Tip: STAPPENPLAN PENSIOENEN EN LIJFRENTEN
1. Pensioen opgebouwd in eigen beheer? Maak een weloverwogen keuze.
2. Zorg dat u vóór 1 juli 2017 alle benodigde handelingen heeft verricht die nodig zijn om de verdere opbouw van het pensioen in eigen beheer stop te zetten, zoals het premievrij maken van het pensioen en het aanpassen van de pensioenbrief.

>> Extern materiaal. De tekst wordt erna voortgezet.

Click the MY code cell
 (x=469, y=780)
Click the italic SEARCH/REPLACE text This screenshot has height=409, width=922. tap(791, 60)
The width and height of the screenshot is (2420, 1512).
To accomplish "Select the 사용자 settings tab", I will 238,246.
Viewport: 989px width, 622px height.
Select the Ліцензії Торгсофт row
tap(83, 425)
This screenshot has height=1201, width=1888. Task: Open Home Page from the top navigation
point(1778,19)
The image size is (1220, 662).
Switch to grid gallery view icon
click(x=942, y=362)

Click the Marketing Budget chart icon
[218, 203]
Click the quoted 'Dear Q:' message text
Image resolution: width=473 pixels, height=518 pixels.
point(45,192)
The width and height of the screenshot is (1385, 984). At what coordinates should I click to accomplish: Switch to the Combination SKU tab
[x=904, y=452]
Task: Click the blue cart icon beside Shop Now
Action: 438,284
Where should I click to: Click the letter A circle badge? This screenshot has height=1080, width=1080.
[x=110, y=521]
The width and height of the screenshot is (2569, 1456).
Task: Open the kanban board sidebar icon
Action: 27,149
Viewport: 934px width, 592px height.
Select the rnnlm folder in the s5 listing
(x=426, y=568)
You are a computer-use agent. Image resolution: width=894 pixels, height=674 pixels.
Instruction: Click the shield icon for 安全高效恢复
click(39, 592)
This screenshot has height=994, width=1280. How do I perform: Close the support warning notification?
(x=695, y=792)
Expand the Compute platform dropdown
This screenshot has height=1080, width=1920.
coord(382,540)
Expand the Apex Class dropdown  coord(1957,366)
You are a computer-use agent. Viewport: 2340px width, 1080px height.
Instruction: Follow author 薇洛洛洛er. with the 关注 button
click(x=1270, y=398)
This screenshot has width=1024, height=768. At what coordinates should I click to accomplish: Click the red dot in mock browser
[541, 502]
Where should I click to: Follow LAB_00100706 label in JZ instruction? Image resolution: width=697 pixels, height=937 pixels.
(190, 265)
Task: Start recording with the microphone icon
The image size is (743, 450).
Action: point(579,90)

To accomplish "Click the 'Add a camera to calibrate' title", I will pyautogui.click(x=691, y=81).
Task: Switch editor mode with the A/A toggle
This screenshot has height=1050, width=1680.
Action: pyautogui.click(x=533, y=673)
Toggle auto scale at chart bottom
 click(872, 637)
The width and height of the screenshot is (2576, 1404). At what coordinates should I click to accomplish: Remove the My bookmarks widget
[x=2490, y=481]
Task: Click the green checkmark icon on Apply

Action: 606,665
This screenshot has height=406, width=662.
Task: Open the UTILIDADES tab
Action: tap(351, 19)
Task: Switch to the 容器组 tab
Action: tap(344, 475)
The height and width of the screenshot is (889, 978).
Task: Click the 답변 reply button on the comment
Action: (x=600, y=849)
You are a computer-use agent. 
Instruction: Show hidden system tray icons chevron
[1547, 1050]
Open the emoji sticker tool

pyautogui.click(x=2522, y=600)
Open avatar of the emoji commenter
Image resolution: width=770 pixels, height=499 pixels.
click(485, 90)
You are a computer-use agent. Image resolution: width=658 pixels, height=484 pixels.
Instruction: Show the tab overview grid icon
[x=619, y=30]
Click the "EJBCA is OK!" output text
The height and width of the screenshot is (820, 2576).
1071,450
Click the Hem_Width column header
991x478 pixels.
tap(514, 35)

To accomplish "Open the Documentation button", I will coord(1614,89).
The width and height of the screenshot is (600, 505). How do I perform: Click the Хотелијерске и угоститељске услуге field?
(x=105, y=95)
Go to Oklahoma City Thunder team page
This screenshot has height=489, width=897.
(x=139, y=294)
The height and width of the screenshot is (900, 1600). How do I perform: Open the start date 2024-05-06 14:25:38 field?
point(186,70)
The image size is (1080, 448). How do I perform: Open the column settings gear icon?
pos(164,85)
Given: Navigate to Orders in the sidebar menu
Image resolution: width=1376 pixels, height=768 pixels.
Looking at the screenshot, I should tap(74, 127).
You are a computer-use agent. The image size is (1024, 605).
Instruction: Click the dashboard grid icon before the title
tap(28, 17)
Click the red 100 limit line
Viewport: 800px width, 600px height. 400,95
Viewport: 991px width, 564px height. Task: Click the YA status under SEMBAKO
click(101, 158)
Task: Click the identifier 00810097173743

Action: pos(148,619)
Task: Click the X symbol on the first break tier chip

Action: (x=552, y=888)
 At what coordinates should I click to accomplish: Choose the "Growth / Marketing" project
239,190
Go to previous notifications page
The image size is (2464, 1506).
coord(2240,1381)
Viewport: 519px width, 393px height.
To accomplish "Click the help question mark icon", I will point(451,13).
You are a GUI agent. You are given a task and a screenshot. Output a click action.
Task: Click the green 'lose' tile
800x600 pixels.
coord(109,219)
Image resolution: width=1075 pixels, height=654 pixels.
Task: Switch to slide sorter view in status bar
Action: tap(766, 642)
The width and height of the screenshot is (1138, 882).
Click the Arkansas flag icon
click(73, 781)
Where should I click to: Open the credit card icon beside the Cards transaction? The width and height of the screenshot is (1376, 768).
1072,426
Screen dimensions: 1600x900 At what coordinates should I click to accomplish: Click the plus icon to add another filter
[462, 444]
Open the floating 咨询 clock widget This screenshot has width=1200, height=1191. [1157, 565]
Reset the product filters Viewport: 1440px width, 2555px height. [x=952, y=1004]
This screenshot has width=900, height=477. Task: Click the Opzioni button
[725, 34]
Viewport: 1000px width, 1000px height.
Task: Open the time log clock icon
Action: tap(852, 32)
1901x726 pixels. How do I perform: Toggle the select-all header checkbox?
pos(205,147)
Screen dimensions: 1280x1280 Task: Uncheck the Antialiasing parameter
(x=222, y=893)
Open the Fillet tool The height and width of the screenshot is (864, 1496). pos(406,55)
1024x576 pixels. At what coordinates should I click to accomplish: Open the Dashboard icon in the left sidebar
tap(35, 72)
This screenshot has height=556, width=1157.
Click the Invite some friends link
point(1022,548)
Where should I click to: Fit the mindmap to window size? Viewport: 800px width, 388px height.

3. Kiest u voor afkoop van uw pensioen in eigen beheer of de omzetting in een oudedagsverplichting, dan zal uw partner hierover goed moeten worden geadviseerd. Het verdient de voorkeur dat dit door een andere adviseur gebeurt dan uw eigen accountant of belastingadviseur.
4. Zorg ervoor dat op het informatieformulier naar de Belastingdienst de handtekening van uw (ex-)partner niet ontbreekt.
5. Houdt u het pensioen in eigen beheer in stand, wees dan extra alert wanneer u dividend gaat uitkeren. Er moet voldoende vermogen in de bv overblijven.
6. Is het mogelijk en gewenst om uw stamrechtaanspraak geheel of gedeeltelijk eerder uit te keren, bekijk dan of u met de middelingsregeling in de inkomstenbelasting wellicht de belastingheffing nog wat kunt verlagen.